Dear Millicent,

It took me awhile to write back because your essay was just so durn lovely.  Isn’t it fitting that eggs are the food returned to? If your life were a novel, it would all be a delicate nod to the connections between mothers and children, continuance and nourishment.  Like how in Billy Elliot (lord knows why that movie has remained in my easy-reach library), he is drinking a glass of milk when he sees the ghost of his mum.  Also, I very much like your description of being down the hall, and want to say how honest and comforting and all around lovely it is. Lovely is a word that is appearing a lot in this paragraph, probs for good reason.

Architecture? Halls, doorways, well-lit paths?

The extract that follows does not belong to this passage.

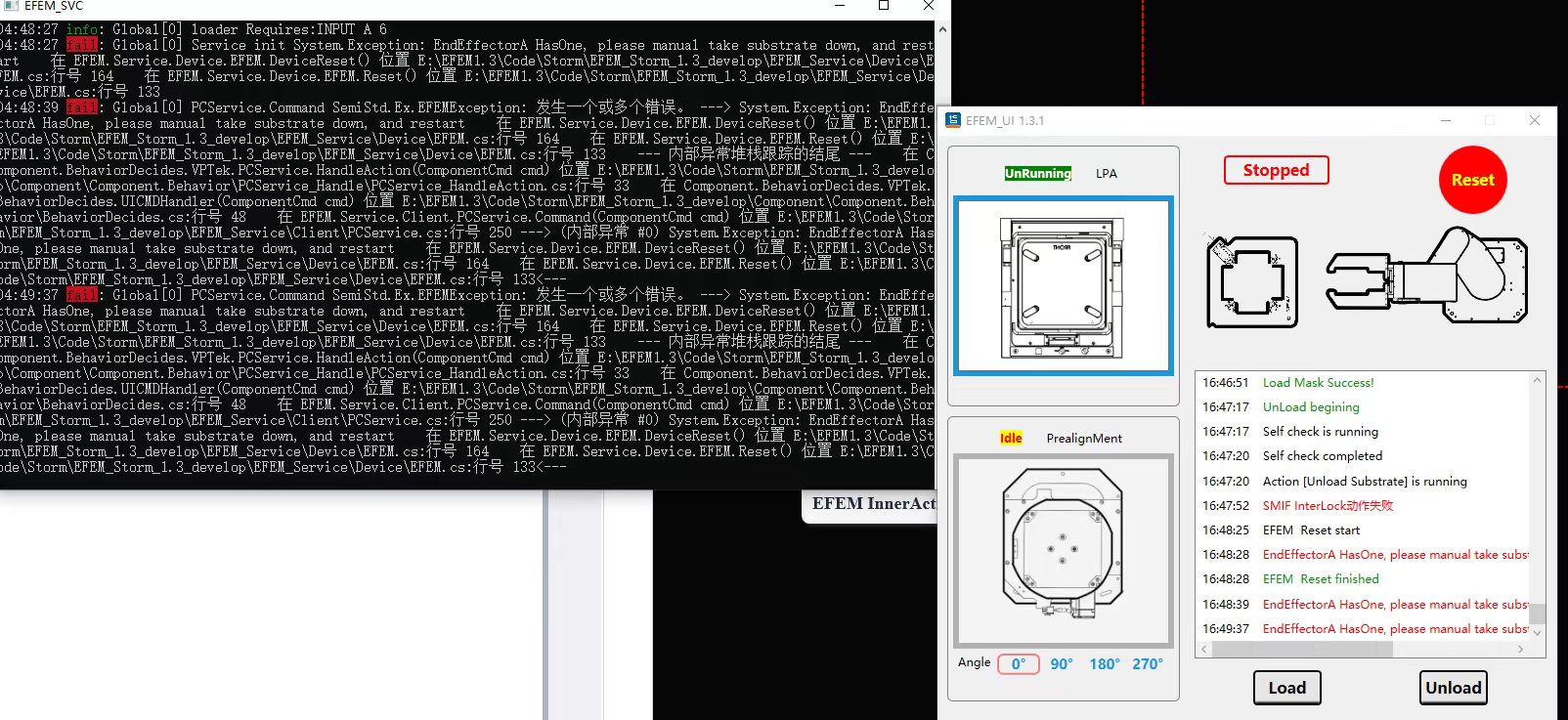Click the LPA load port diagram
Image resolution: width=1568 pixels, height=720 pixels.
pyautogui.click(x=1064, y=285)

I am listening to a song at the moment called “Good Houses” that relates domesticity to “sweet cages.” And, with my friend who recently miscarried, the phrase that kept appearing in our conversation was “that door had been opened” for her, and that the room beyond was to be explored.  She is considering adoption.

Sometimes when I think about birth and death, particularly among female generational lines, I get spooked by thinking of us all as a series of husks (my grandmother the husk of my mother, my mum the husk of me, and me the kernel of the next husk).   We are Russian nesting dolls, all containing the younger, smaller, next things (I know this image is problematic, but it remains for me).  And, what seems a terrifying part of a grandparent’s death (especially the maternal grandmother), is that we get promoted to the next size up, and our parent gets bumped to the front line.

Both my father’s parents have died, his father with a surprise of cancer, and his mother after years of decline and saving graces (including a new kidney!).  It felt at about the right speed of what happens with grandparents.  My mother’s father died the year I was born (and she was on bed rest with me and couldn’t go to his funeral).  Her mother is alive, but her mortality is present, and when my mom calls and I don’t answer, I am afraid that the message will be the inevitable sad news about my grandmother.  I am afraid for my mother when her mother dies.  I think it will shatter something in her, maybe that teenage idea that mothers are silly neurotic creatures, and the loss will be its full weight.  I am also probably afraid for her because I am afraid for my own future moment of the same pang and pain, felt nakedly when the opportunity to give her honor has passed.  Our mothers alone, in the emotional hard parts, is tough, maybe because even our presence wouldn’t give them the balm needed?

I don’t know, dear friend, but I think being down the hall, as you have described it here, will be part of my definition for what real love is.  I can see the thought in my own brain in sixty years.